Positional indexing and other data-cleaning features
Features:
-
The new positional-indexing feature resolves #236 from @aborruso. You can now get the name of the 3rd field of each record via $[[3]], and its value by $[[[3]]]. These are both usable on either the left-hand or right-hand side of assignment statements, so you can more easily do things like renaming fields progrmatically within the DSL.
-
There is a new capitalize DSL function, complementing the already-existing toupper.
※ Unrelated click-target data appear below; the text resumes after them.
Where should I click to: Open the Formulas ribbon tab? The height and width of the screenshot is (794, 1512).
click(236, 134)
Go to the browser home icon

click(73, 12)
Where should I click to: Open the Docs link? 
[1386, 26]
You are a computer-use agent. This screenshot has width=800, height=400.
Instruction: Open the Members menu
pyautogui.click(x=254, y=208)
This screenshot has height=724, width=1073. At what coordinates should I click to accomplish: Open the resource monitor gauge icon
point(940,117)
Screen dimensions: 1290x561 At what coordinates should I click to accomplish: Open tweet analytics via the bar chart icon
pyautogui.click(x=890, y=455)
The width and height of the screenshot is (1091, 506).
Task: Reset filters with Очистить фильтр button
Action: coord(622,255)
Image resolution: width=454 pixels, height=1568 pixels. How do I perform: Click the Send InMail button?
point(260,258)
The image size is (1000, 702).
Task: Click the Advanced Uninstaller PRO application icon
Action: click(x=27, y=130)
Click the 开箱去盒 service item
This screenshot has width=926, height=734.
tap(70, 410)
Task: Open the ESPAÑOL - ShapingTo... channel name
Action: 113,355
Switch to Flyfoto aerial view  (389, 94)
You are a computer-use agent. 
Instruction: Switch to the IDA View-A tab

This stems from #236.
-
There is a new skip-trivial-records verb, resolving #197. Similarly, there is a new remove-empty-columns verb, resolving #206. Both are useful for data-cleaning use-cases.
-
Another pair is #181 and #256. While Miller uses mmap internally (and invisibily) to get approximately a 20% performance boost over not using it, this can cause out-of-memory issues with reading either large files, or too many small ones. Now, Miller automatically avoids mmap in these cases. You can still use --mmap or --no-mmap if you want manual control of this.
-
There is a new --ivar option for the nest verb which complements the already-existing --evar. This is from #260 thanks to @jgreely.
-
There is a new keystroke-saving urandrange DSL function: urandrange(low, high) is the same as low + (high - low) * urand(). This arose from #243.
-
There is a new -v option for the cat verb which writes a low-level record-structure dump to standard error.
-
There is a new -N option for mlr which is a keystroke-saver for --implicit-csv-header --headerless-csv-output.
Documentation:
-
The new FAQ entry http://johnkerl.org/miller/doc/faq.html#How_to_escape_'%3F'_in_regexes%3F resolves #203.
-
The new FAQ entry http://johnkerl.org/miller/doc/faq.html#How_can_I_filter_by_date%3F resolves #208.
-
#244 fixes a documentation issue while highlighting the need for #241.
Bugfixes:
-
There was a SEGV using
nest
withinthen
-chains, fixed in response to #220. -
Quotes and backslashes weren't being escaped in JSON output with --jvquoteall; reported on #222.
An extra thank-you:
I've never code-named releases but if I were to code-name 5.5.0 I would call it "aborruso". Andrea has contributed many fantastic feature requests, as well as driving a huge volume of Miller-related discussions in StackExchange (#212). Mille grazie al mio amico @aborruso!